For the first time, the Internal Revenue Service (IRS) will block any tax returns next year that omit information on healthcare coverage, a requirement thanks to Obamacare.

The IRS released news to tax professionals that for the upcoming 2018 filing season, it will not accept tax returns filed by paper or electronically that don’t answer questions about healthcare coverage for 2017 – mandated by the Affordable Care Act.

To avoid the IRS from stalling their tax returns and holding up refunds, taxpayers have to indicate whether they and everyone in their household had healthcare coverage and, if not, whether they qualified for an exemption from the Obamacare coverage requirement or are paying the penalty.

The penalty is steep. Americans without coverage in 2017 can expect to pay the higher of 2.5 percent of their adjusted gross household income or $695 per adult and $347.50 per child under age 18.

This is an interesting move and the timing is not coincidental. Congress and the Trump Administration is trying to repeal and replace Obamacare with truly affordable healthcare options based on competition and choice for customers. Yet, for the first time that the IRS will not accept tax returns that omits this information.

The IRS is reversing its position from this year when they accepted and processed tax returns even when the taxpayer didn’t disclose whether they have healthcare coverage.

The IRS has been obligated to enforce the law in 2017, but chose not to do so. Instead they said of their reversal that "[t]his process reflects the requirements of the ACA and the IRS’s obligation to administer the health care law." What has changed? Perhaps the political environment.

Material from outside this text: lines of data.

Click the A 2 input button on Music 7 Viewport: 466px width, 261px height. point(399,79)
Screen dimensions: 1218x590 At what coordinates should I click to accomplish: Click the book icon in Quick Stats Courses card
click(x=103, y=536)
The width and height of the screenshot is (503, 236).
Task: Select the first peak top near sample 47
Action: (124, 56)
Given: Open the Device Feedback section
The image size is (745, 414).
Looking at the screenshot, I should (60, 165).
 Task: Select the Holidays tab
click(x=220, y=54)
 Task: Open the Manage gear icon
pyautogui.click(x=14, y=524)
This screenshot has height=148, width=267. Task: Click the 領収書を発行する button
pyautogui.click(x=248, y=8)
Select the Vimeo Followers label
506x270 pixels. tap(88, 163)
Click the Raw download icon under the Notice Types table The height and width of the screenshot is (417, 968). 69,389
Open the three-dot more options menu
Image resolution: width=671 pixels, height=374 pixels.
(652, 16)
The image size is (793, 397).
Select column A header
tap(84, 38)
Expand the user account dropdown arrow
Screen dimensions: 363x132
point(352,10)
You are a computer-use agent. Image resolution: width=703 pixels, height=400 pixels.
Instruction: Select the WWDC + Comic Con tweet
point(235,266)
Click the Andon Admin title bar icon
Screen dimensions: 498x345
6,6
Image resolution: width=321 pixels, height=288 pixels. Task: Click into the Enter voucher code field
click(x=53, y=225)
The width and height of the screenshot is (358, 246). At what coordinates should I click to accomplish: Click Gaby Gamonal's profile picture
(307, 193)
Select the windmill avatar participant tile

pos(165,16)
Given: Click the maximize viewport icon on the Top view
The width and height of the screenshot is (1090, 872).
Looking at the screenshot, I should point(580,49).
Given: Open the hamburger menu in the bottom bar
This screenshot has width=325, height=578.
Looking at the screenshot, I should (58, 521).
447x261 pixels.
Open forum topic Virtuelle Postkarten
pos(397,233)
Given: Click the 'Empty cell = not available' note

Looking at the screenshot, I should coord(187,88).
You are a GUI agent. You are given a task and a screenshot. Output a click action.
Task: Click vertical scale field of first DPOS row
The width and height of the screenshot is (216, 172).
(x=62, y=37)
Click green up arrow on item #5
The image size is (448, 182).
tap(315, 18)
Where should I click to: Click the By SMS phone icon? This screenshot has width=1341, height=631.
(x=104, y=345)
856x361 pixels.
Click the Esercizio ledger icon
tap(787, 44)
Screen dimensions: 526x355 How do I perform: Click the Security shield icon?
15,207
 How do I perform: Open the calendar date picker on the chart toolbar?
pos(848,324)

The individual mandate is an unpopular provision that two out of three Americans opposed earlier this year. As the IRS enforces this provision and begins holding taxpayers’ returns hostage, we can expect even more Americans to clamor for change.

If Obamacare was truly affordable, government bureaucrats wouldn’t have to force people to purchase it.

It’s important that Congress follows through on eliminating this provision, which is propping up the Affordable Care Act, as well as the rest of this failing healthcare experiment. Women and families want healthcare they can actually afford and afford to use. That will come through market competition not government mandate.